François Jacob (17 June 1920 – 19 April 2013) was a French biologist who, together with Jacques Monod, originated the idea that control of enzyme levels in all cells occurs through regulation of transcription. He shared the 1965 Nobel Prize in Medicine with Jacques Monod and André Lwoff.

Early years
Jacob was born the only child of Simon, a merchant, and Thérèse (Franck) Jacob, in Nancy, France.  An inquisitive child, he learned to read at a young age.  Albert Franck, Jacob's maternal grandfather, a four-star general, was Jacob's childhood role model.  At seven he entered the Lycée Carnot, where he was schooled for the next ten years; in his autobiography, he describes his impression of it: "a cage".  He was antagonized by rightist youth at the Lycée Carnot around 1934.  He describes his father as a "conformist in religion", while his mother and other family members important in his childhood were secular Jews; shortly after his bar mitzvah, he became an atheist.

Though interested (and talented) in physics and mathematics, Jacob was horrified at the prospect of spending two additional years in "an even more draconian regime" to prepare for higher study at the Polytechnique.  Instead, after observing a surgical operation that cemented his "slight interest" in medicine, he entered medical school.

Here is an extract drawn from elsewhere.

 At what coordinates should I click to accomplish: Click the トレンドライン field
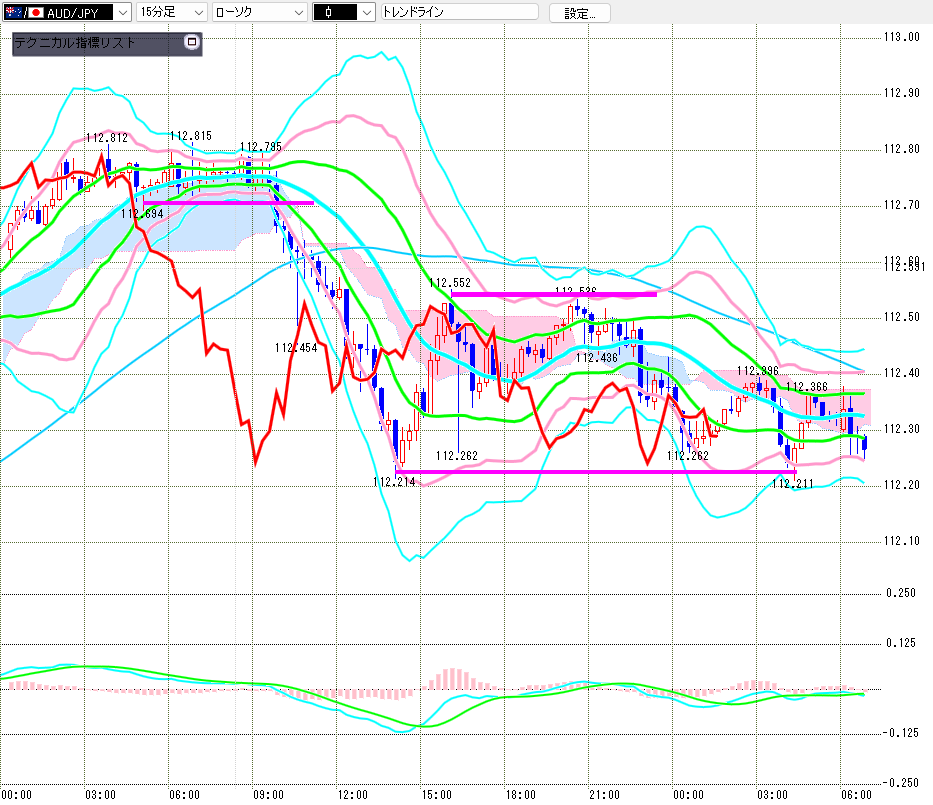click(x=459, y=12)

During the German occupation of France—and on the heels of his mother's death—Jacob left France for Great Britain to join the war effort.  Jacob, who had only completed his second year of medical studies, joined the medical company of the French 2nd Armored Division in 1940. He was injured in a German air attack in 1944 and returned to now-liberated Paris on 1 August 1944. For his wartime service, he was awarded France's WWII highest decoration for valor, the Cross of Liberation, as well as Légion d'honneur and croix de guerre.

After his recovery, Jacob returned to medical school and began researching tyrothricin and learning the methods of bacteriology in the process.  He completed a thesis he described as "replicating American work" on the effectiveness of the antibiotic against local infections, and became a medical doctor in 1947.  Though attracted to research as a career, he was discouraged by his own perceived ignorance after attending a microbiology congress that summer.  Instead, he took a position at the Cabanel Center, where he had done his thesis research; his new work entailed the manufacture of an antibiotic, tyrothricin.  Later, the center was contracted to convert gunpowder factories for penicillin production (though this proved impossible).

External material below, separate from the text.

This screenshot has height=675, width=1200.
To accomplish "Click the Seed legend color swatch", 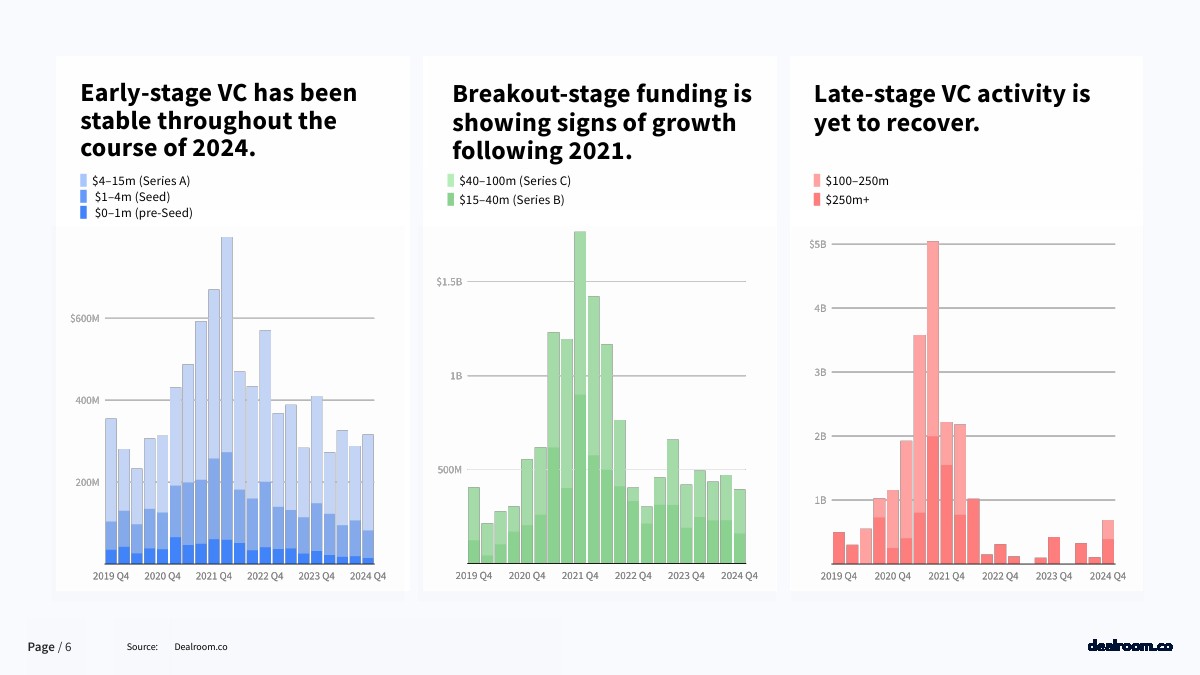I will 84,197.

Also in this period, he met and began courting his future wife, Lise Bloch. Jacob remarried in 1999 to Geneviève Barrier.

Research

In 1961 Jacob and Monod explored the idea that the control of enzyme expression levels in cells is a result of regulation of transcription of DNA sequences. Their experiments and ideas gave impetus to the emerging field of molecular developmental biology, and of transcriptional regulation in particular.

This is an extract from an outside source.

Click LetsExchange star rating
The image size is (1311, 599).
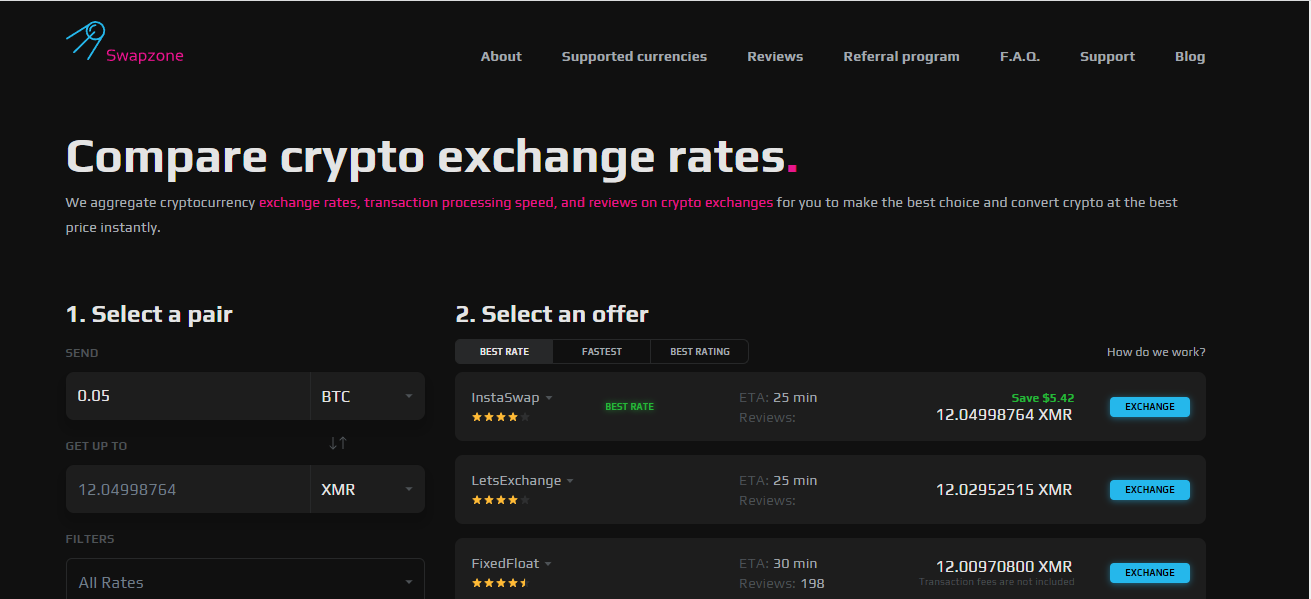[x=500, y=500]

For many years it had been known that bacterial and other cells could respond to external conditions by regulating levels of their key metabolic enzymes, and/or the activity of these enzymes. For instance, if a bacterium finds itself in a broth containing lactose, rather than the simpler sugar glucose, it must adapt itself to the need to 1) import lactose, 2) cleave lactose to its constituents glucose and galactose, and 3) convert the galactose to glucose. It was known that cells ramp up their production of the enzymes that do these steps when exposed to lactose, rather than wastefully producing these enzymes all the time. Studies of enzyme activity control were progressing through theories of the (allosteric) action of small molecules on the enzyme molecule itself (switching it on or off), but the method of controlling the enzyme production was not well understood at the time.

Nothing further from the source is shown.